Hacker News

I'm not sure I understand what this is trying to solve?

If a prompt I give routes to one model, and then another prompt to another model, how does one tie the context together such that the next model knows what's going on?

Otherwise this would only be useful for one-off prompts as far as I can tell.

And if it did keep a context to be passed around, it would always land hot (not in the cache).

SwellJoe 11 hours ago [ - ]

Every turn of a conversation with an LLM is getting the whole conversation. Caching complicates the picture, but not by a huge amount. That's why a short question at the end of a long conversation chews tokens faster than it would in a fresh session.

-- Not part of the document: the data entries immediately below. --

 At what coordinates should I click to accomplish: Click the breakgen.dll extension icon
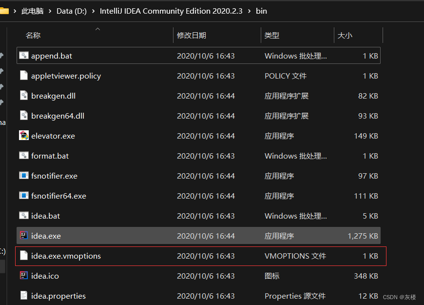click(24, 96)
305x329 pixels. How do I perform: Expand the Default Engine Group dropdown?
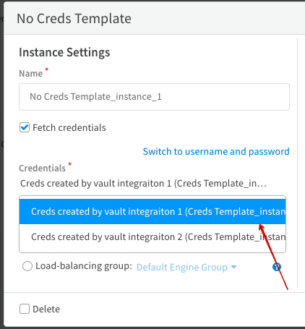click(x=186, y=267)
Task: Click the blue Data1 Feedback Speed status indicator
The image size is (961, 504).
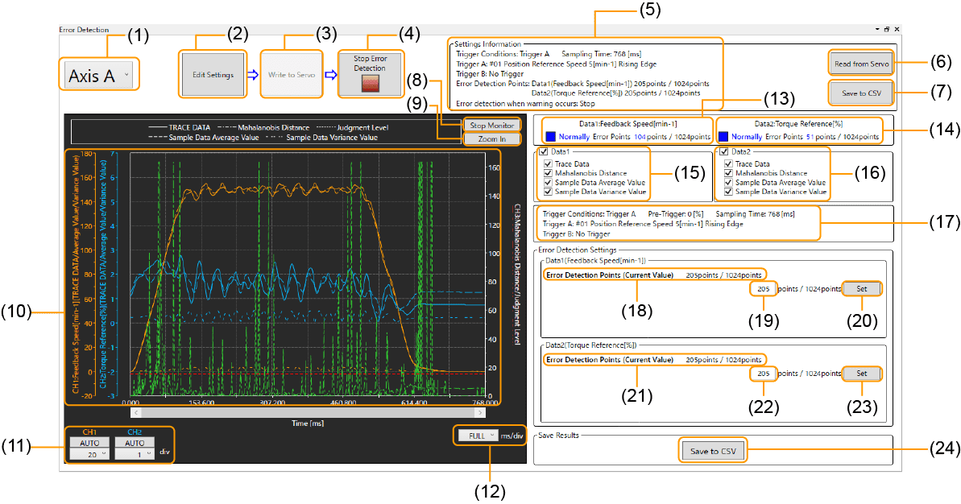Action: point(549,137)
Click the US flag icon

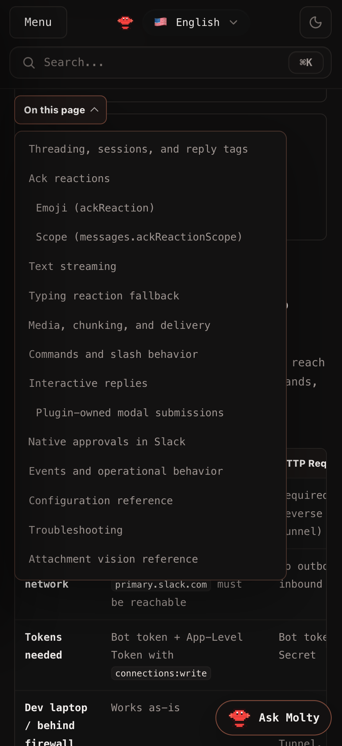point(160,22)
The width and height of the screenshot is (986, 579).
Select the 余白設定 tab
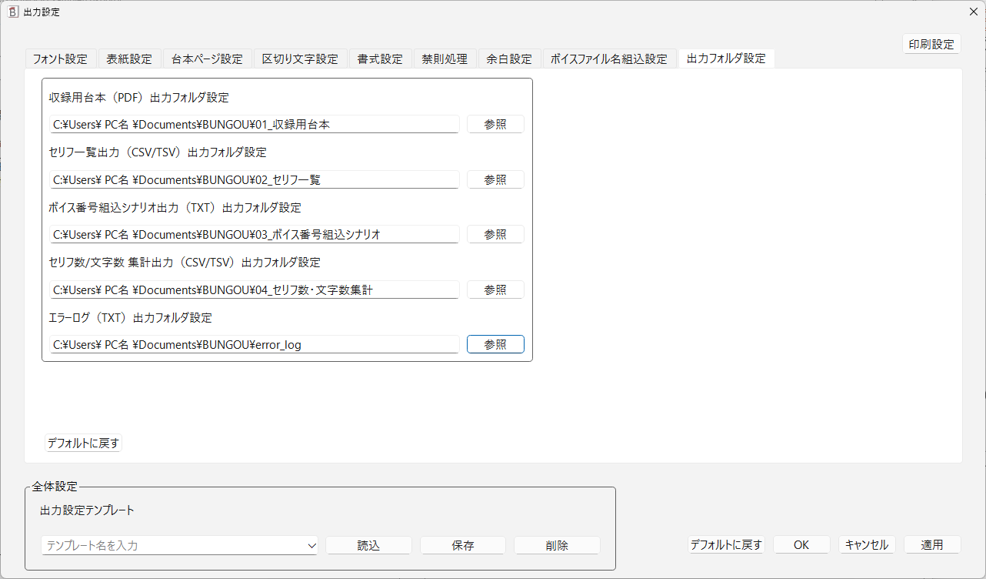tap(508, 58)
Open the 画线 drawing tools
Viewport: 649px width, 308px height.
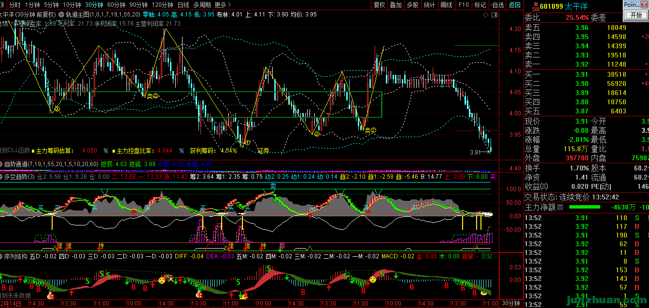pos(446,5)
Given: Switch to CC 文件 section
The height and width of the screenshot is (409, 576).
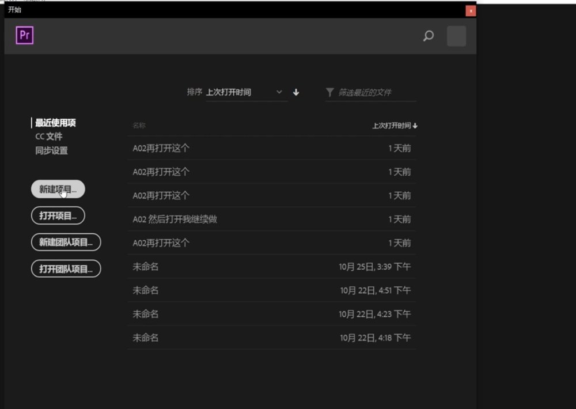Looking at the screenshot, I should [x=48, y=137].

So, a conversation that's ongoing with one model then switching to another would presumably send the whole conversation and the new question. Which defeats the purpose of splitting traffic...so, you're not wrong to question how this actually improves things for anything other than short sessions, which you could choose your own model for if it's a small problem.

nok22kon 9 hours ago [ - ]

sending the whole conversation to a cheap model could still be cheaper than sending just the latest message to the expensive one

you could even take this into account automatically to help decide

try-working 10 hours ago [ - ]

Here's a use case: You want to extend the GPT 5.5 quota in you Codex subscription by routing some % of requests to DeepSeek V4 Pro. A router needs to figure out which requests to route where, for the appropriate difficulty level.

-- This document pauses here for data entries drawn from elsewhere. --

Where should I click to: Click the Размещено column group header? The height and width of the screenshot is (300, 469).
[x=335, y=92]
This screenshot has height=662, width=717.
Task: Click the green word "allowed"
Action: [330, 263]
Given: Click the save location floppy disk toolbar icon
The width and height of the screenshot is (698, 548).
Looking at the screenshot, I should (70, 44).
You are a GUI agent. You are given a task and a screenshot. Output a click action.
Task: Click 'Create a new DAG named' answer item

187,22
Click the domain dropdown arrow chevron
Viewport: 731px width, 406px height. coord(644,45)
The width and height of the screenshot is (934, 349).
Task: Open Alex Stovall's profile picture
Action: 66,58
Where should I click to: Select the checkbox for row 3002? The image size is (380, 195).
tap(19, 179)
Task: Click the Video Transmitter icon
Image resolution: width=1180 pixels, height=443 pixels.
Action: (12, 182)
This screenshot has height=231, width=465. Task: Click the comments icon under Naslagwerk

Another use case: You have two models on your local device. One is large and fairly powerful but low, the other is smaller, faster and good at tool calls and chat, but not great for writing and reviewing code. If you route between them per request, you can get a better developer experience with preserved performance.

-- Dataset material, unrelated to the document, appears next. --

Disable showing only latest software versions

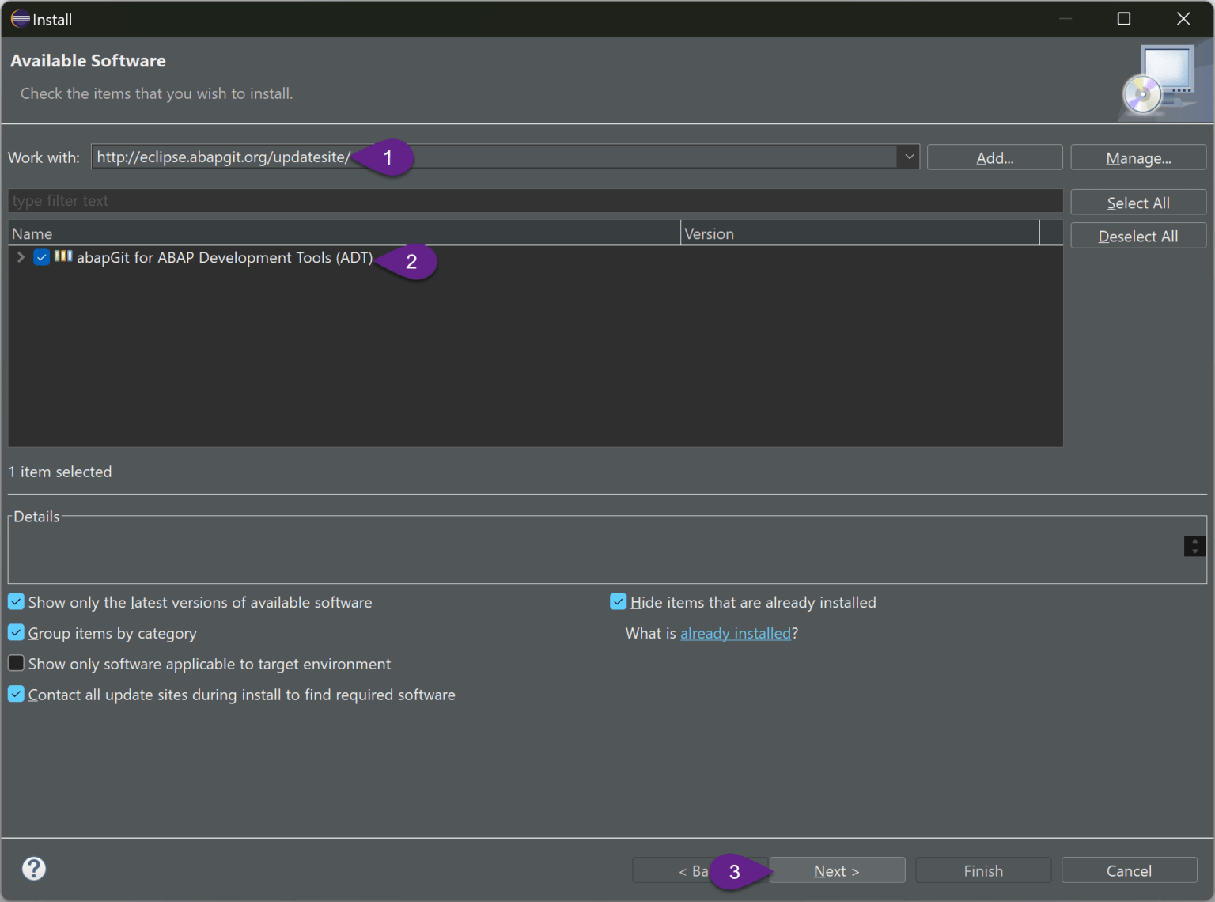tap(16, 601)
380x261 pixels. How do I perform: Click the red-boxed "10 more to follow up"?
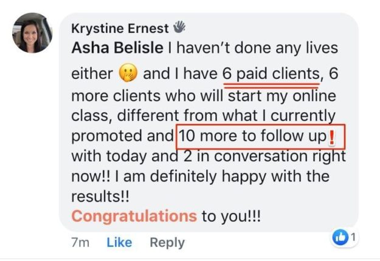[252, 137]
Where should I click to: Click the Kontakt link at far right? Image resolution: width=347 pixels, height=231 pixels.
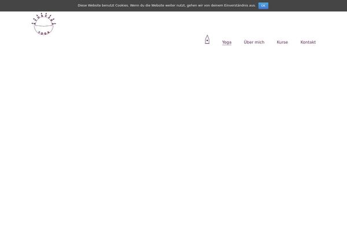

The linked repo aims to help you achieve these things, as do I with the role-model router and protocol that I linked in another comment.

nok22kon 9 hours ago [ - ]

to add to that, for example at the end of implementing a task, where the model runs the formatters, linters, tests, commits, pushes, this could be done by a very cheap model, and only switch to the main model again if something fails hard

there are some cache-busting considerations, but solvable

try-working 9 hours ago [ - ]

indeed. i also wrote elsewhere that the current ideal number of models in a pool is probably 2, so if you route between two both will have warm cache, though not the full cache at all times, so you lose a little but not much.

10 hours ago [ - ]

[deleted]

holoduke 9 hours ago [ - ]

LLMs have no state. There is nothing remembered, nothing new learned. It's the same input , the same output always (unless seeding is randomized). So during a chat it won't matter if every chat turn a different provider is used.

spiderfarmer 11 hours ago [ - ]

I'm not sure if output of easy commands like "summarize this" are added back to the context? I always assumed they are in a separate UI layer?